> **Texto**:
Pickpocket - O Carteirista de Robert Bresson é um interessante filme, nomeado para o Urso de Ouro do Festival Internacional de Cinema de Berlim, que nos relata a história de Michel (Martin LaSalle), um homem detido por furto num hipódromo e libertado da prisão por falta de provas.
Michel não quer privar com uma mãe gravemente doente, com os poucos amigos que ainda lhe restam e, de certa forma, com toda uma sociedade em seu redor. A única motivação de Michel é o impulso que o leva a assaltar os transeuntes e aperfeiçoar a sua "arte" a cada dia que passa.
Para lá de qualquer interpretação que Pickpocket, aquilo que se torna mais fascinante nesta longa-metragem de Bresson é a capacidade com que o mesmo elaborou um argumento pleno de reflexões e análises a um "eu" interpretado por Martin LaSalle. Quase sempre em narração onde o espectador escuta os pensamentos de um jovem "Michel" que aparenta ter tudo para levar uma vida normal face aos olhos da sociedade, aquilo que o mesmo nos apresenta é a sua constante impulsividade para se manter o tal marginal que de todos se distancia e (sobre)vive num espaço que em nada abona para a sua evolução enquanto ser humano.
"Michel" vive num quarto de um prédio semi-abandonado destinado a todos os eventuais párias que chegam à cidade. A porta do seu quarto mal se consegue fechar e os seus pertences estão, portanto, ao dispôr de todos aqueles que se aventuram para lá da mesma. O que furta esconde. O que possui é - para quem chega - nada. "Michel" aparenta estar despojado de todos os pertences terrenos e apenas entregue a uma constante reflexão - eventualmente a mão divina - que o aproxima da perfeição. Mas esta perfeição (inatingível) não é para um bem comum ou social mas sim para satisfazer um ego e um impulso os quais não consegue controlar. "Michel", à luz dos dias que hoje temos, seria facilmente diagnosticado com uma qualquer doença, (clepto)mania ou desordem e seriam analisados os motivos pelos quais não consegue distanciar-se de uma vida marginal aproveitando as oportunidades proporcionadas por aqueles que ainda insistem em trazê-lo para o lado "bom" da vida.

> **Os dados**:
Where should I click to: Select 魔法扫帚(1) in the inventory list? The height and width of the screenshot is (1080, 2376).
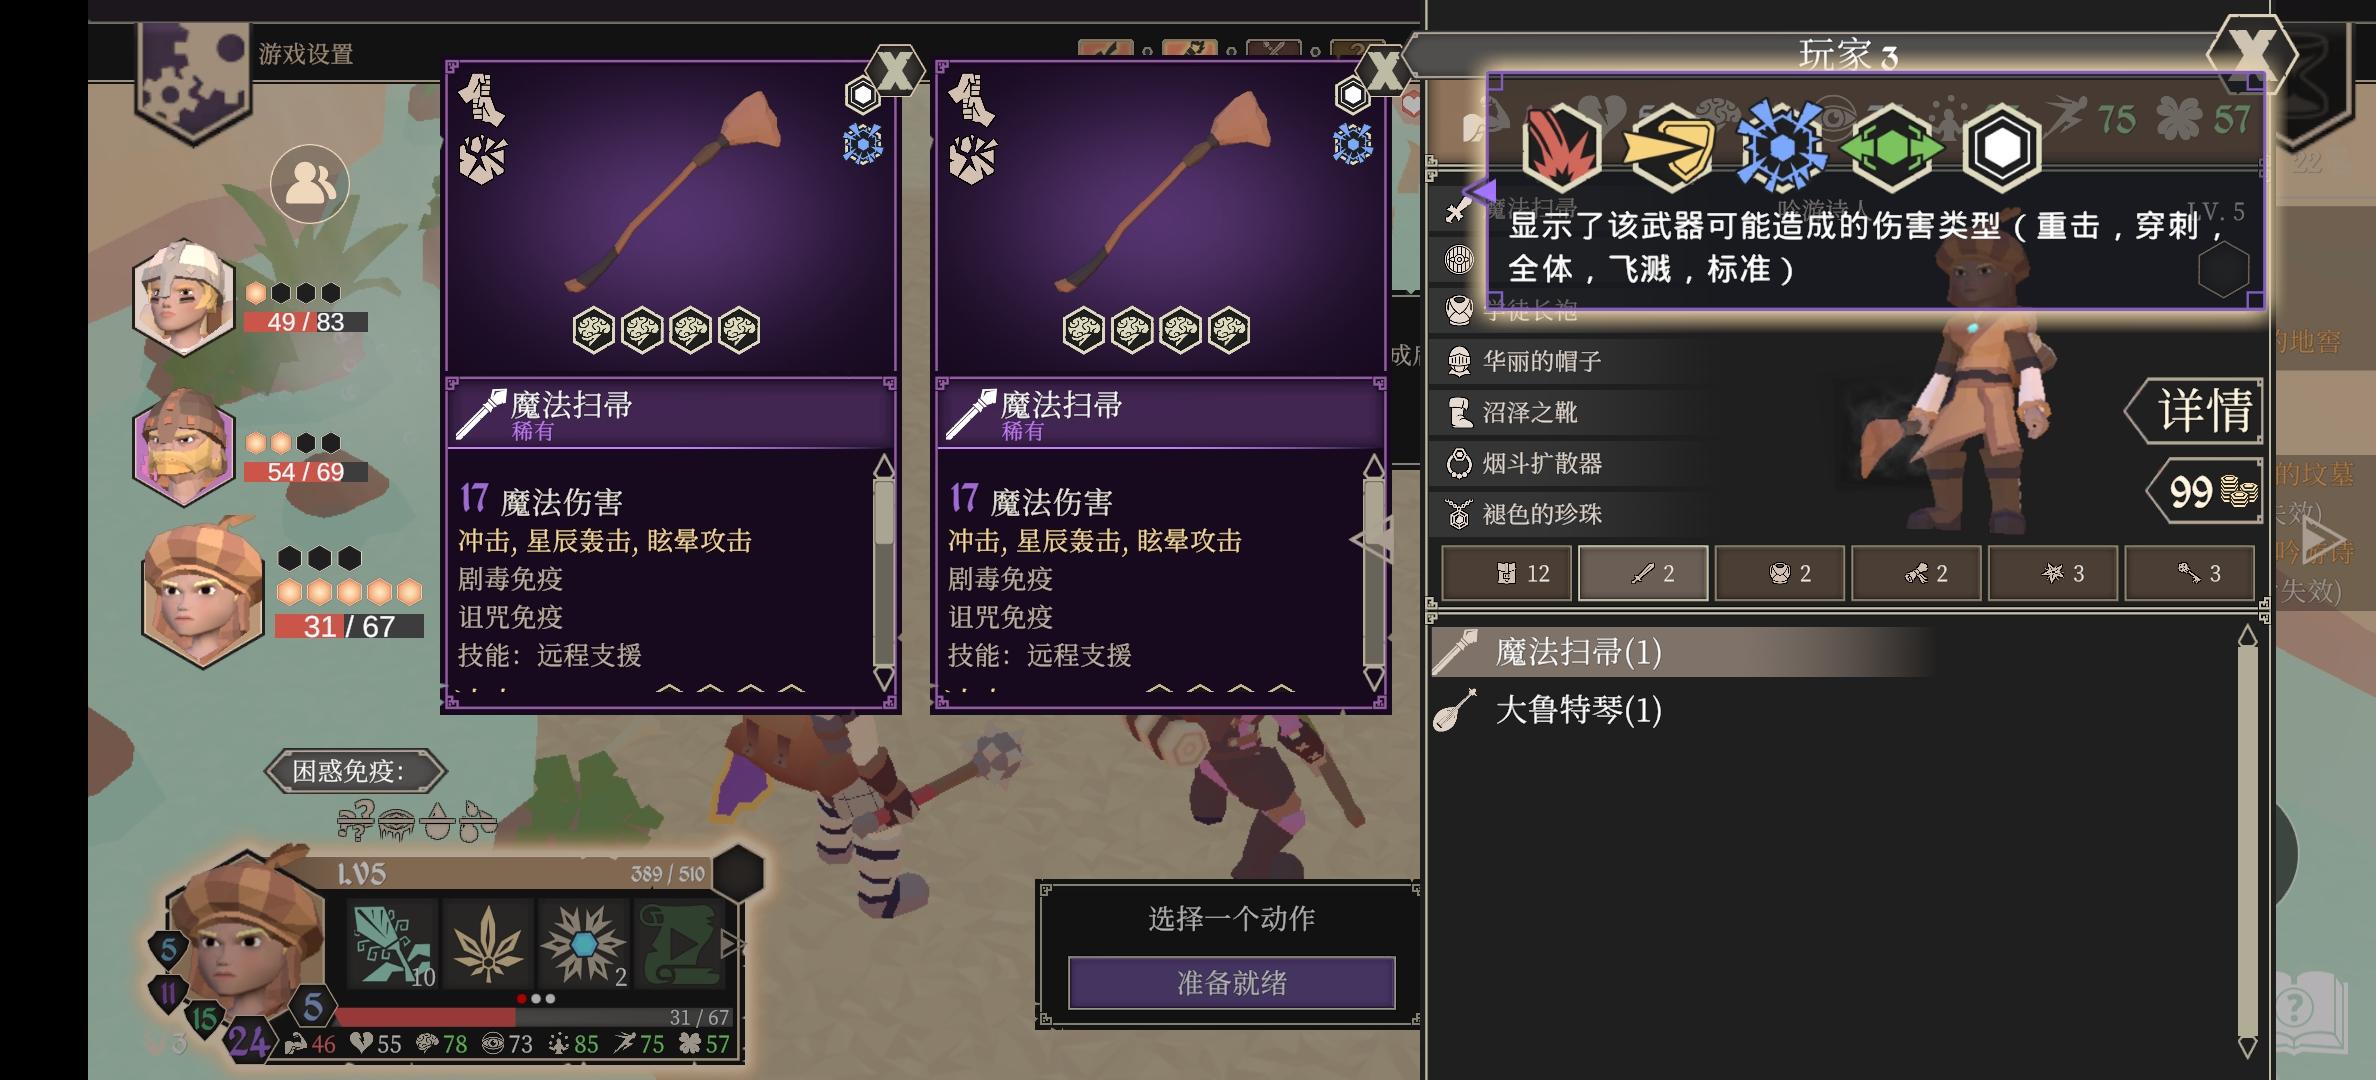tap(1578, 652)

> **Instruções da tarefa**:
Extraia na íntegra o texto sobre o filme Pickpocket, sem alterar nenhuma palavra nem sinal de pontuação. A listagem constitui material independente do texto.

> **Resposta ao exercício**:
Pickpocket - O Carteirista de Robert Bresson é um interessante filme, nomeado para o Urso de Ouro do Festival Internacional de Cinema de Berlim, que nos relata a história de Michel (Martin LaSalle), um homem detido por furto num hipódromo e libertado da prisão por falta de provas.
Michel não quer privar com uma mãe gravemente doente, com os poucos amigos que ainda lhe restam e, de certa forma, com toda uma sociedade em seu redor. A única motivação de Michel é o impulso que o leva a assaltar os transeuntes e aperfeiçoar a sua "arte" a cada dia que passa.
Para lá de qualquer interpretação que Pickpocket, aquilo que se torna mais fascinante nesta longa-metragem de Bresson é a capacidade com que o mesmo elaborou um argumento pleno de reflexões e análises a um "eu" interpretado por Martin LaSalle. Quase sempre em narração onde o espectador escuta os pensamentos de um jovem "Michel" que aparenta ter tudo para levar uma vida normal face aos olhos da sociedade, aquilo que o mesmo nos apresenta é a sua constante impulsividade para se manter o tal marginal que de todos se distancia e (sobre)vive num espaço que em nada abona para a sua evolução enquanto ser humano.
"Michel" vive num quarto de um prédio semi-abandonado destinado a todos os eventuais párias que chegam à cidade. A porta do seu quarto mal se consegue fechar e os seus pertences estão, portanto, ao dispôr de todos aqueles que se aventuram para lá da mesma. O que furta esconde. O que possui é - para quem chega - nada. "Michel" aparenta estar despojado de todos os pertences terrenos e apenas entregue a uma constante reflexão - eventualmente a mão divina - que o aproxima da perfeição. Mas esta perfeição (inatingível) não é para um bem comum ou social mas sim para satisfazer um ego e um impulso os quais não consegue controlar. "Michel", à luz dos dias que hoje temos, seria facilmente diagnosticado com uma qualquer doença, (clepto)mania ou desordem e seriam analisados os motivos pelos quais não consegue distanciar-se de uma vida marginal aproveitando as oportunidades proporcionadas por aqueles que ainda insistem em trazê-lo para o lado "bom" da vida.